■ REQUIRED WORK ■
Lines holding the string "Click" in the listing below are to be copied.

■ MATERIAL SUPPLIED ■
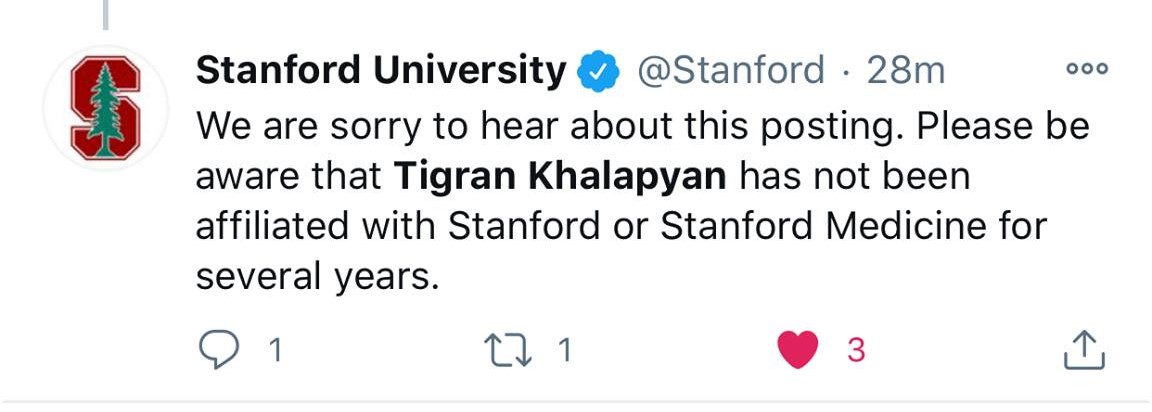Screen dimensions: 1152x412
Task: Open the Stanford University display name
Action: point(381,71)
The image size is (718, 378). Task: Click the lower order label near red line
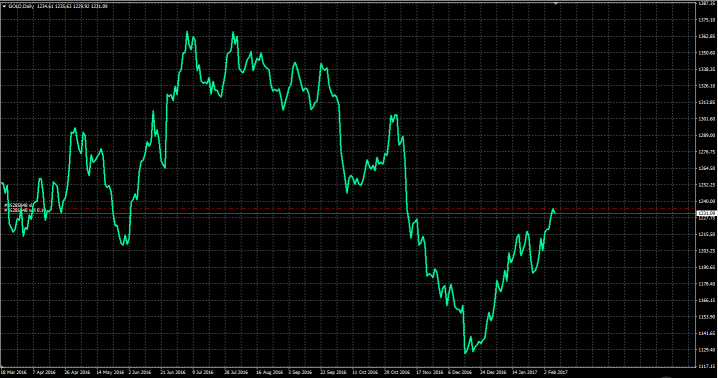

--

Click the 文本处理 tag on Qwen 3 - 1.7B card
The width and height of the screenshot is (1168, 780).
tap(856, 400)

■ TASK SOLUTION ■
The image size is (718, 378). Task: Click the lower order label near red line
Click the 文本处理 tag on Qwen 3 - 1.7B card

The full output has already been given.